3. A revocable trust does not avoid post-death administration. The trustee and the attorney for the trustee both have the right to charge fees for their services for trust administration after the death of the settlor. The attorney’s fees, however, are usually less than the attorney’s fees in probate.
Question: Should all assets be retitled into a revocable trust?
Answer: No. Generally, the following assets should not be retitled into a revocable trust:
1. Tenants by the entirety property. If a person is married and owns assets with the person’s spouse as “tenants by the entireties,” this type of ownership has both a limited asset protection feature and title to those assets pass at the death of the first spouse to the surviving spouse outside of probate. Undoing the joint ownership by retitling each spouse’s assets into a revocable trust terminates the tenants by the entireties form of ownership. This also makes no sense if the revocable trust of the first spouse to die devises the same assets outright to the surviving spouse.
2. Homestead. A person’s Florida homestead that is titled in a revocable trust does not avoid the constitutional and statutory restrictions on devices at death. For example, a married person cannot devise his homestead to a third party if he is married at his death. Transferring title to the homestead to a revocable trust does not avoid this restriction. Upon the sale of the homestead by the beneficiaries after the death of the settlor, most title companies require an order from the probate court confirming that the proposed sale by the trust does not violate the homestead laws.
3. Tangible personal property. The trustee of a revocable trust does not need to manage furniture and automobiles.
4. Retirement accounts. Retitling an IRA or similar retirement account during the life of the settlor can possibly be treated as a distribution subject to income tax.
Question: What does estate planning cost?

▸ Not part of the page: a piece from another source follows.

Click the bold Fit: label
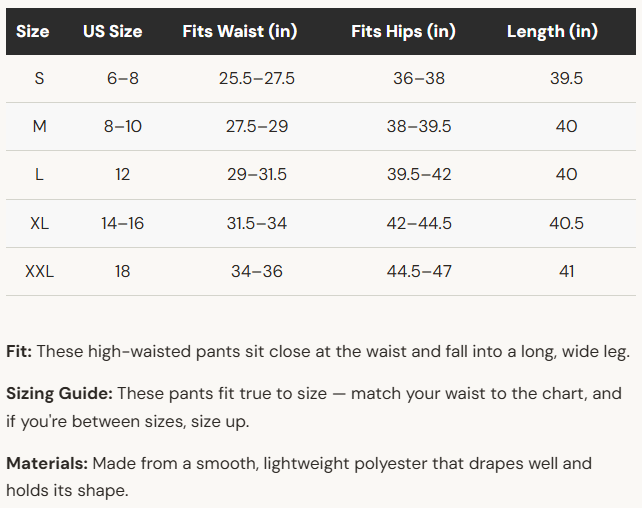 coord(19,351)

Answer: The cost will depend on the complexity of the plan selected. Usually, after the initial 30-minute office conference when accompanied by the completed Estate Planning Confidential Questionnaire provided at this website, estate planning recommendations and estimated fees and any expenses can be provided.
Question: What does probate cost?
Answer: Probate costs are generally regulated by Florida Statutes which state that attorney’s fees for “formal administration” are “presumed reasonable” at 3% of the first $1 million of the value of nonexempt assets, excluding the value of the homestead and certain personal property. The rate is reduced for the value of estate assets above $1 million. In small estates, the lawyer may require a minimum fee greater than 3%.
Additional fees may be charged for certain “extraordinary services” provided by the lawyer such as handling disputes and litigation with creditors or beneficiaries. The personal representative and those responsible for the fee may agree with the lawyer to a different fee arrangement. Costs and expenses involved, such as clerk’s filing fees, publication fees for the notice to creditors and certified mail are additional to the fee.
For smaller estates where the value of nonexempt assets does not exceed $75,000 or if the decedent has been dead for more than two years, there is an abbreviated form of probate called “summary administration” that does not involve the appointment of a personal representative and attorney’s fees are usually less.